This is a (multiple allowed):
[x] feature-discussion (RFC)
CakePHP Version: 3.5.12
I tried to call Entity::get() on a non-existent property. This method.
An example might be a Catalog, which has associated Content, which also has associated Advertising.
$catalog->get('content')->get('adverts')
My application failed with a fatal exception. Because I tried to access an empty property.
Cannot call get() on null
I would expect a way to allow for optional associations, without having to include lots of state checking into my templates.
if (!empty($catalog->get('content')) && !empty($catalog->get('content')->get('adverts')) {
// Output the adverts
}
This is what I am having to put into my templates to ensure that I can sidestep the potential fatal. Which, as you can imagine soon gets out of hand with many levels of associations.
I also have to consider my front-end developer colleagues whos primary language isn't PHP, and this could seem confusing. Or even worse, if they copy and paste incorrectly, they'll prevent an entire page from rendering.
I'm hoping for some discussion, but I have had a few chats in Slack about the issue. Usually born out of frustration because I forget to include all the isset() or !empty() checking, and hit a fatal.
The general gist of the conversation that @hmic and I had was the inclusion of an entity trait which would allow the entity to avoid the fatal and instead just return null and prevent any further get() calls from happening. This was only if the complete association was resolvable would anything be returned.
Marks idea was to create functional separation in the entity with something like get() and getIfExists(). Which would allow for more flexibility in how the developer wanted to interact with the entity. Alternatively adding an extra param to get($property, $defaultReturnValue) to allow for overriding.
Adding a new method is my favourite, as it maintains BC, and creates a nice functional separation in the api, with clearly defined behaviours, which are obvious from reading the code.
Please add any thoughts you have on this topic, and if you've struggled with this fatal exception yourself how you have coped with it in your templating.
getIfExists() is a bit verbose. What about read() or fetch() or query() or something like that. You will find a better verb ;-)
https://api.cakephp.org/3.5/class-Cake.ORM.Entity.html#_has
!$catalog->has('content') ? null : !$catalog->content->has('item') ? null : $catalog->content->item
I'd still go with a trait that implements __get() and returns whatever you want in failure case - probably an EntityInterface still with the trait attached, so your chain works till the expected end (and typecasts to an empty array or empty string or null or whatever)
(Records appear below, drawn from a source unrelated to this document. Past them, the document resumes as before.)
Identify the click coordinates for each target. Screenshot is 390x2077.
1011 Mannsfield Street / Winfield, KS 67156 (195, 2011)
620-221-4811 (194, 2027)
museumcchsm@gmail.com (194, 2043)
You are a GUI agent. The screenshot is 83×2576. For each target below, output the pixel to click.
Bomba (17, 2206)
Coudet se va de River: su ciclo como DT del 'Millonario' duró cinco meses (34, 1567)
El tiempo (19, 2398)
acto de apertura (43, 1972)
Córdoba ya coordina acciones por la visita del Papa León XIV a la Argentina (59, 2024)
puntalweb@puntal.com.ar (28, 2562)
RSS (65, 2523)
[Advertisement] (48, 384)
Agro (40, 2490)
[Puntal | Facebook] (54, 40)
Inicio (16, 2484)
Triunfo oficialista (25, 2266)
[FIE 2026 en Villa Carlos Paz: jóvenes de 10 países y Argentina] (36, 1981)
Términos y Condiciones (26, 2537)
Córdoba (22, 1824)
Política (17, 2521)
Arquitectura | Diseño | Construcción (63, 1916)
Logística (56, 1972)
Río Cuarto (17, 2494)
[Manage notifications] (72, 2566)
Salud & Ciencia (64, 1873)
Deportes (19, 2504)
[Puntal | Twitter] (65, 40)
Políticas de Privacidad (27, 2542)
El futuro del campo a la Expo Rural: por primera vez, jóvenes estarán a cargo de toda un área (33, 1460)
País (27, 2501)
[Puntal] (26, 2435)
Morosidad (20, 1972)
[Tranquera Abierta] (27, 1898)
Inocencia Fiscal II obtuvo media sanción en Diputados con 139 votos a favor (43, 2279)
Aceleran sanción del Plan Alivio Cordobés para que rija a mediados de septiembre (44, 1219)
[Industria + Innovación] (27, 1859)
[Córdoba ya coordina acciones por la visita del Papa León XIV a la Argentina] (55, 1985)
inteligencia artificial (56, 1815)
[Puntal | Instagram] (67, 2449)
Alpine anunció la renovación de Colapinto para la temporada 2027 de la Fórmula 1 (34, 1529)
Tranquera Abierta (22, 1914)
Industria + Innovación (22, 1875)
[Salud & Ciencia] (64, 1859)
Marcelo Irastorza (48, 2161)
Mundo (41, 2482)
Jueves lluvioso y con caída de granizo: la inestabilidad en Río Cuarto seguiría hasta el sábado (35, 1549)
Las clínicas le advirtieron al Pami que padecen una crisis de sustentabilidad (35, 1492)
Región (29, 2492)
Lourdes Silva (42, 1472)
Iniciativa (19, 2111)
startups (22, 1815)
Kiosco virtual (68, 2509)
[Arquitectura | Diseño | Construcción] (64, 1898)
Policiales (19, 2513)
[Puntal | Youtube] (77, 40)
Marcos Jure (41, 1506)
You can use Hash::get or write a wrapper like this
<?php
namespace App\Model\Entity;
use Cake\ORM\Entity;
use Cake\Utility\Hash;
class AppEntity extendes Entity
{
function getDeep($property, $default = null) {
return Hash::get($this, $property, $default);
}
}
You would use it like $catalog->getDeep('content.adverts') and would return null if not exists
Another way around this is to use Twig templates. In a non-strict variables mode they smooth over these kinds off issues.
I am no fan of the no-strict modes however. That's something you run in production maybe but nothing I'd rely on as a feature TBH.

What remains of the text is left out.